= Barcode of Life Data System =

Sequence database of DNA barcoding

The Barcode of Life Data System (commonly known as BOLD or BOLDSystems) is a web platform specifically devoted to DNA barcoding. It is a cloud-based data storage and analysis platform developed at the Centre for Biodiversity Genomics in Canada. It consists of four main modules, a data portal, an educational portal, a registry of BINs (putative species), and a data collection and analysis workbench which provides an online platform for analyzing DNA sequences. Since its launch in 2005, BOLD has been extended to provide a range of functionality including data organization, validation, visualization and publication. The most recent version of the system, version 5, launched in 2024. Version 4, launched in 2017, brought a set of improvements supporting data collection and analysis but also included novel functionality improving data dissemination, citation, and annotation. Before November 16, 2020, BOLD already contained barcode sequences for 318,105 formally described species covering animals, plants, fungi, protists (with ~8.9 million specimens).

BOLD is freely available to any researcher with interests in DNA Barcoding. By providing specialized services, it aids in the publication of records that meet the standards needed to gain BARCODE designation in the international nucleotide sequence databases. Because of its web-based delivery and flexible data security model, it is also well positioned to support projects that involve broad research alliances.

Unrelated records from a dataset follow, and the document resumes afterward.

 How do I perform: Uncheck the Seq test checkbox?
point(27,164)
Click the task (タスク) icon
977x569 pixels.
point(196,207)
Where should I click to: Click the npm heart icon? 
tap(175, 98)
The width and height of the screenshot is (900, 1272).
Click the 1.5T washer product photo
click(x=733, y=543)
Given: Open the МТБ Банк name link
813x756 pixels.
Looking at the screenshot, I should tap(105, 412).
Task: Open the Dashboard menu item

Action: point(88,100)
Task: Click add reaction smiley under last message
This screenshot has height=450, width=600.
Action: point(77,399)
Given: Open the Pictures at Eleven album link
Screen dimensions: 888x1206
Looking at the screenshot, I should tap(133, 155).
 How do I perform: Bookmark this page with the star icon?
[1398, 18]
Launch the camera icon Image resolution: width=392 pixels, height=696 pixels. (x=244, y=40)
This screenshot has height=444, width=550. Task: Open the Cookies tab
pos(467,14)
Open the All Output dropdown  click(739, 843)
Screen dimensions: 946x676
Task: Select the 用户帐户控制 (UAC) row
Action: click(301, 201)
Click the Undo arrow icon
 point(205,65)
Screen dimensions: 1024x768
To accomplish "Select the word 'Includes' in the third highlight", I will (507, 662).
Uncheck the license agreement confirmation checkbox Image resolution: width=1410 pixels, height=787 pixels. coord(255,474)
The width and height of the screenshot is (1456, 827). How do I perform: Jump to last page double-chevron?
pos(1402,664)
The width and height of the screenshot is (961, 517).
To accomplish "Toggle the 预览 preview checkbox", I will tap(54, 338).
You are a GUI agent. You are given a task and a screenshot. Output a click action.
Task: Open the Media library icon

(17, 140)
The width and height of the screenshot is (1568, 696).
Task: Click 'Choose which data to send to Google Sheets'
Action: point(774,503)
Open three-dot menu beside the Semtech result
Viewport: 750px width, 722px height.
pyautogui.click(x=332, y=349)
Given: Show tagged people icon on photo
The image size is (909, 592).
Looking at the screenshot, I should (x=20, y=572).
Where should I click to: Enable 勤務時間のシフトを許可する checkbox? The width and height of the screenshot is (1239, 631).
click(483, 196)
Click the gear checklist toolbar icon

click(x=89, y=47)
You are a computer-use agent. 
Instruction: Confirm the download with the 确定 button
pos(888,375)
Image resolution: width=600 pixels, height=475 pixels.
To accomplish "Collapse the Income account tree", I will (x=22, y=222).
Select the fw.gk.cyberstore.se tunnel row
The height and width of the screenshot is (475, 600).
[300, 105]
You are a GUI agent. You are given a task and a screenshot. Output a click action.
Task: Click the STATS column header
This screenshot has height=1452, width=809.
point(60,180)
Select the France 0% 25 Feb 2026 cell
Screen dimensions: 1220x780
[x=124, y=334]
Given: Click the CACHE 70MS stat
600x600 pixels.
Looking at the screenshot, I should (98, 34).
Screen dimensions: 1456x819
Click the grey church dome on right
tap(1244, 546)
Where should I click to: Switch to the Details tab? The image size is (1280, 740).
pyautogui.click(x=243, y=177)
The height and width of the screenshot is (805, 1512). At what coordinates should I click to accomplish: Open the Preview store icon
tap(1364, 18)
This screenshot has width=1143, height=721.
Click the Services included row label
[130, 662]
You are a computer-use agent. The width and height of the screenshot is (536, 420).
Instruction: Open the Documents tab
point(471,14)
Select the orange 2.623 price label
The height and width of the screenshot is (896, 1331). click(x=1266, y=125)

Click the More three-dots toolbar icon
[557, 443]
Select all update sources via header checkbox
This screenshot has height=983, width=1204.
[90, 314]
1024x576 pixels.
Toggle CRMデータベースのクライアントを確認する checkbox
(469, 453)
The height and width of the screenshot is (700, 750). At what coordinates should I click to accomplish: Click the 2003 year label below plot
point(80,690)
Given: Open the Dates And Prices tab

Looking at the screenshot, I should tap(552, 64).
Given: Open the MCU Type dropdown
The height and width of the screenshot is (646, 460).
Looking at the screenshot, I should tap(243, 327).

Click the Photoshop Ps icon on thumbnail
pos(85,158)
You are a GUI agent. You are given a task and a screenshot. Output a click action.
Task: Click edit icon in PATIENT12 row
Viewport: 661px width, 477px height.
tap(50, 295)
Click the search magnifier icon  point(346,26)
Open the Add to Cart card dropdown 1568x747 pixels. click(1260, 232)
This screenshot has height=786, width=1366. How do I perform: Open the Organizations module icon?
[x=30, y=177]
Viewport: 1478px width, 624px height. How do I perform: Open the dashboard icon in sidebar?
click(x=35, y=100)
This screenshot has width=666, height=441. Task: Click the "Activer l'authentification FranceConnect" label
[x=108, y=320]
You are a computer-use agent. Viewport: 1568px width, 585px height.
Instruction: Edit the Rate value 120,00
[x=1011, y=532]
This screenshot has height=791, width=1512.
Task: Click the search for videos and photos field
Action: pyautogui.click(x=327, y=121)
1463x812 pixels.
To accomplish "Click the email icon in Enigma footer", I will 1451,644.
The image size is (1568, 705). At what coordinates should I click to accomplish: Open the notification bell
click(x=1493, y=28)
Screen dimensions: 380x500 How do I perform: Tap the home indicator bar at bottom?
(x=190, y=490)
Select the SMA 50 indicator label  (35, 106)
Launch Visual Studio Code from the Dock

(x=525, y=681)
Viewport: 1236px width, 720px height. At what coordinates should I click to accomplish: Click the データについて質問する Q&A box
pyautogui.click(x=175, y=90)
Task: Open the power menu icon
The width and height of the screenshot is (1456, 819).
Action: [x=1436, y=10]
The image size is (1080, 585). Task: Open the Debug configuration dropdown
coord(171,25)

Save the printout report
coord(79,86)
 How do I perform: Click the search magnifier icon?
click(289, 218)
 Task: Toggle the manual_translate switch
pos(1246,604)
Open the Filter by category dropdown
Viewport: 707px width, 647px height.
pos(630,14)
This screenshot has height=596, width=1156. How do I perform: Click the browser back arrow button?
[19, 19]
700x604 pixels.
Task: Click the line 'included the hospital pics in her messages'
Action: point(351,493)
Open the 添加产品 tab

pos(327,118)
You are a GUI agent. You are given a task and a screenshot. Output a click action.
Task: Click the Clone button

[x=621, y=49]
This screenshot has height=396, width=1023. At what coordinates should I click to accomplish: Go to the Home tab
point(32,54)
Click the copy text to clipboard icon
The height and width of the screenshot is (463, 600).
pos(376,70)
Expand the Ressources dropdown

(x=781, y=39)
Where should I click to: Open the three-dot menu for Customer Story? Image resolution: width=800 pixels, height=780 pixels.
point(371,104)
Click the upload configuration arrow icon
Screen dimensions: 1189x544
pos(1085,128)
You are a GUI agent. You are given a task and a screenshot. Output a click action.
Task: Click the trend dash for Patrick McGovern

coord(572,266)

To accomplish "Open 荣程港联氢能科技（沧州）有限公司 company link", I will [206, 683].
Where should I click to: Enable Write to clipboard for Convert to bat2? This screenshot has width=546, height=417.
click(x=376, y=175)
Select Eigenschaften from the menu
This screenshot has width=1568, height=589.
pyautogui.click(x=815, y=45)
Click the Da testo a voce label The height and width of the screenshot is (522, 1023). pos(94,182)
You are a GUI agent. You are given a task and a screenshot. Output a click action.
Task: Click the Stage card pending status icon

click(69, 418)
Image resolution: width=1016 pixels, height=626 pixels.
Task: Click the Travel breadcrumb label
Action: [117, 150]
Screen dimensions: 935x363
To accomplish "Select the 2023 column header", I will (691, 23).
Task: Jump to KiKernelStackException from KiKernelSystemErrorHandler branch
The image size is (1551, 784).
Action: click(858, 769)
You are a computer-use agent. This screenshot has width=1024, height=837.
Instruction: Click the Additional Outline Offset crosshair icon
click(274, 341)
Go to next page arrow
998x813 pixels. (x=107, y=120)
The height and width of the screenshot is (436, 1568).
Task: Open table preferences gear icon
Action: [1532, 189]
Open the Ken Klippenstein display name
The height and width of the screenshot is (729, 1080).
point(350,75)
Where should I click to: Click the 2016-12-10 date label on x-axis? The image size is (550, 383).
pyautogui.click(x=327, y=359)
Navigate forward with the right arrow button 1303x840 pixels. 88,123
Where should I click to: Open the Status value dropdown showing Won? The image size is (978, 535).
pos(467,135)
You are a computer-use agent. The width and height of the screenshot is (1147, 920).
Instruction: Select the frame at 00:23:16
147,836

Data release of BOLD mainly originated from a project BARCODE 500K executed by the International Barcode of Life (iBOL) Consortium from 2010 to 2015. It aimed for data acquisition of DNA barcode records for 5M specimens representing 500K species. The specimens collection, sequences assignment and information sorting are contributed to by a larger number of scientists, collaborators and facilities from nations all over the world. Data accumulation increases the accuracy of DNA barcode identification and facilitates the attainment of barcoding of life.